Como se sabe, los escritores norteamericanos afrontan su profesión a cuerpo limpio. Muchos de ellos realizaron su aprendizaje en la vida y el éxito, cuando lo alcanzan, viene determinado por la aceptación del público. La incidencia de los poderes públicos es nula, pues en modo alguno entiende el poder –al menos, el poder político– que sea su misión tutelar, para solapadamente luego dirigir, la vida cultural del país. Y, así, como debe de ser, a la intemperie y lejos del presupuesto, el escritor encara la ardua aventura de las letras.

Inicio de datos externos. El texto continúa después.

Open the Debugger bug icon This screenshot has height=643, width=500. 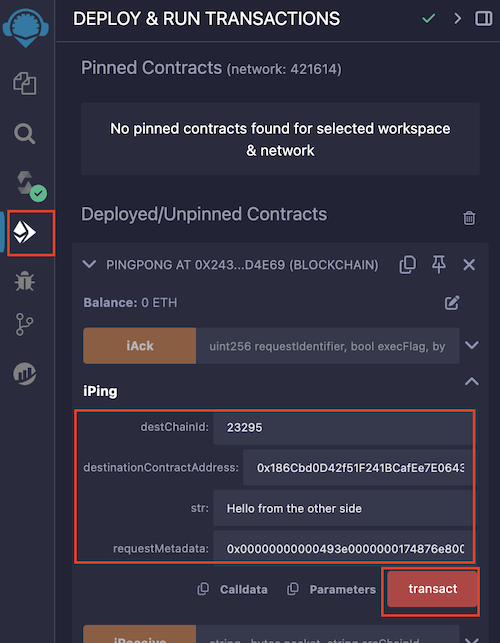25,281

Es el público quien, justo e injusto, decide siempre.
David Foster Wallace, la gran promesa de la narrativa estadounidense, se ahorcó en 2008 en su casa. En alguna ocasión había pedido que le protegieran de su propia pulsión de quitarse la vida. Foster, de 46 años, estaba considerado como el mejor cronista del malestar actual de la sociedad norteamericana gracias a obras como La broma infinita o Entrevistas breves con hombres repulsivos
Entre Rusia y España
Serguéi Esenin (1895-1925) y Vladimir Maiakovski (1893-1930) se relacionan por más de un motivo. A primera vista era Maiakovski el que parecía más rudo, más elemental si se quiere, más épico también. Esenin era más lírico, más campesino, aun bajo la apariencia brutal con que a veces se revestía. Se define a sí mismo como golfo, pícaro y gamberro. Gran aficionado a la bebida, se ahorca al término de tres días de borrachera, presa de un ataque de locura, después de escribir unos versos con su propia sangre. Esenin, a su vez, nos dirá que en esta vida morir no es nada nuevo, que lo difícil no es morir, sino seguir viviendo…

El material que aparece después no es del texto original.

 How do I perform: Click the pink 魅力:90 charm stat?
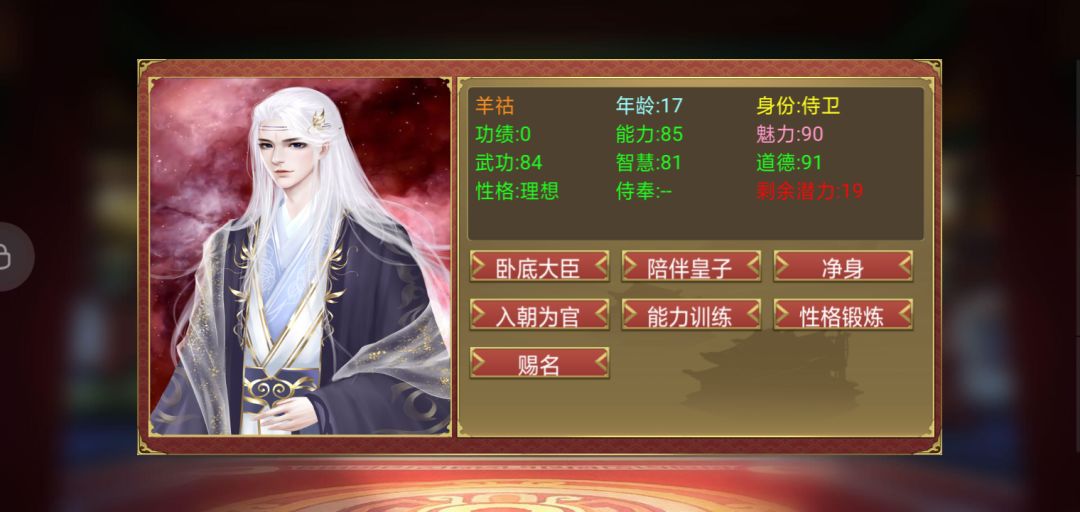tap(789, 134)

La lista es inabarcable, pero la figura de Stefan Zweig (1881-1942) también debe figurar en ella. La experiencia de la guerra y la decadencia de Europa bajo el nazismo fue mortal para este noble espíritu. Antes de acabar con su vida envenenado en Brasil escribió: “Creo que lo mejor es finalizar, en un buen momento y de pie, una vida en la cual la labor intelectual significó el gozo más puro, y la libertad personal el bien más preciado de la Tierra”. Y su despedida terminaba: “Saludos a mis amigos. Ojalá puedan ver el amanecer de Europa después de esta larga noche. Yo, demasiado impaciente, me voy antes”.
En el apartado español del suicidio literario hay por último ejemplos muy impactantes. El caso de Ángel Ganivet (1865-1898) arrojándose en Finlandia, donde ejercía de cónsul, a un río helado es ya un símbolo en la España del 98. O el de Gabriel Ferrater (1922-1972), que a punto de cumplir cincuenta años se suicidó atándose una bolsa de plástico a la cabeza. Aunque el suicida español más legendario es Mariano José de Larra (1809-1837). Como él mismo dice al final de su artículo: “¡Aquí yace la esperanza!”. Es decir, aquí está enterrada su propia esperanza. Su vida. Ya que la vida no le dio, a él y a tantos otros, tregua, que ahora descansen en paz.
2 Comentarios:
hola, como estas, soy el supay, he puesto ese post por lo bien documentado e interesante, espero sepas perdonar mi pirateada, un abrazo, nos vemos pronto...
http://supay-666.blogia.com/
Piratea todo lo que gustes, siempre y cuando vayan los créditos, jaja.